El hombre suspiró, dio un tirón a la correa cuando el perrito se puso a olisquearle la pierna a un miembro del equipo de Operaciones Especiales y se encogió de hombros.

– La familia que vivía aquí, bueno, se mudó a otro sitio después de la tragedia. Cuando la gente se entera de eso, se desanima. Hay muchas otras casas bonitas en la manzana o en Evergreen, aquí al lado, así que nadie quiere quedarse con la que tiene un pasado sórdido.

– ¿Qué pasado sórdido? -preguntó Jeffrey, cuya paciencia estaba llegando a su límite.

– Una familia agradable. Robinson, se llamaban. -Sin duda. ¿Y?

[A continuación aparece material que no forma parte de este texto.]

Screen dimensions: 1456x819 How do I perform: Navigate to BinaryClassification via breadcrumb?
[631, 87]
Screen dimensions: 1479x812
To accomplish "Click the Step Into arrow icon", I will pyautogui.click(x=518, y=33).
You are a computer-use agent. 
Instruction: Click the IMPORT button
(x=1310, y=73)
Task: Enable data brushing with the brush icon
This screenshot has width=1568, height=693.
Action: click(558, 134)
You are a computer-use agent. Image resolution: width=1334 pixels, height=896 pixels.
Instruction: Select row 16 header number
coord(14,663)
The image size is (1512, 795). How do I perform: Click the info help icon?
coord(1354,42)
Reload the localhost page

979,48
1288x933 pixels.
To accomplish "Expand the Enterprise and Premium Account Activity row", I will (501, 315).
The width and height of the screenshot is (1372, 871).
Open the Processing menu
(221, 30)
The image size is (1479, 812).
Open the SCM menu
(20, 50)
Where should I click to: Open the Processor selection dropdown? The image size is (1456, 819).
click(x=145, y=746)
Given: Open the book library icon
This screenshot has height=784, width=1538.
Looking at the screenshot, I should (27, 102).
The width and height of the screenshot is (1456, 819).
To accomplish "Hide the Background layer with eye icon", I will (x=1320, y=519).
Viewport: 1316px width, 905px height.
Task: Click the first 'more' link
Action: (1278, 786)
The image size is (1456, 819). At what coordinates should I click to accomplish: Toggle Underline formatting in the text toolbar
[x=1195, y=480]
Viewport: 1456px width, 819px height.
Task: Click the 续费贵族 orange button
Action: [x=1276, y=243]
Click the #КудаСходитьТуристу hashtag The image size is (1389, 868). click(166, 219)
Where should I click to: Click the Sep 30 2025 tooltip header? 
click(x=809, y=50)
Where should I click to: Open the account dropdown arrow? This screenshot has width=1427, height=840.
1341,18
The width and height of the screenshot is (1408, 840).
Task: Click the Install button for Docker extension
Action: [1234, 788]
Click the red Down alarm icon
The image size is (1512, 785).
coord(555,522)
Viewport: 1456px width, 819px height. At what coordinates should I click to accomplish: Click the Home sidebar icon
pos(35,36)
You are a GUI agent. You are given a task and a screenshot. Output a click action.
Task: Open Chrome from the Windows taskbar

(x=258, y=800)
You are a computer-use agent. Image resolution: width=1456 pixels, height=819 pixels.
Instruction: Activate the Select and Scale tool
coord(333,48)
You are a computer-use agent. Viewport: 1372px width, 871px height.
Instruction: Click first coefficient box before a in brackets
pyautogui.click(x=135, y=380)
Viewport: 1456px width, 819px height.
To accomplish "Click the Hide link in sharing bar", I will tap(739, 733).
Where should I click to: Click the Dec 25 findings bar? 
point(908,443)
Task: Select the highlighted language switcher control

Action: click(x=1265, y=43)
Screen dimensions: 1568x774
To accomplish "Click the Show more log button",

– Una tarde, justo después de cenar, la niña se alejó por ahí detrás. Estamos al borde de una zona natural protegida muy grande, con mucho bosque y mucha fauna salvaje. A sus catorce años, debería haber tenido el sentido común de quedarse cerca de casa, sobre todo después de la hora de la cena. Nunca he entendido por qué no lo hizo. El caso es que ella se aleja, los padres empiezan a gritar su nombre, todos los vecinos salen con linternas, e incluso llega un helicóptero del Servicio de Seguridad, pero nadie encuentra ni rastro de ella. Ya nadie volvió a verla. No se hallaron pruebas de nada, pero la mayoría de la gente supuso que se la llevaron los lobos, o tal vez unos perros salvajes. Algunos piensan que fue un animal tipo Pie Grande. Yo no, por supuesto. No creo en esas tonterías. Me imagino que simplemente huyó por despecho hacia sus padres tras alguna discusión. Ya sabe cómo son los adolescentes. Entonces se marcha, se pierde y fin de la historia. Hay algunas cuevas en las estribaciones, así que todo el mundo supuso que fue allí adónde se llevaron su cadáver o la devoraron o lo que sea, pero, joder, se necesita un ejército para peinar toda la zona. Al menos, eso dijeron las autoridades. Mucha gente se fue del barrio después de eso. Creo que tal vez soy el único que queda en el vecindario que se acuerda de aquello. No me afectó mucho. Mis hijos ya son mayores.

Jeffrey retrocedió y se reclinó en una de las paredes blancas y desnudas de la casa. Ahora recordaba dónde había visto esa dirección antes: aparecía en una de las crónicas del Post que había recopilado. Conservaba en la mente la imagen vaga y esquiva de una niña sonriente con aparatos en los dientes. La foto también se había publicado en el periódico.

El hombre volvió a encogerse de hombros.

– Los agentes inmobiliarios deberían callarse esa parte de la historia cuando enseñan la casa. Es un lugar agradable. Debería haber gente viviendo aquí. Otra familia. Supongo que tarde o temprano la habrá.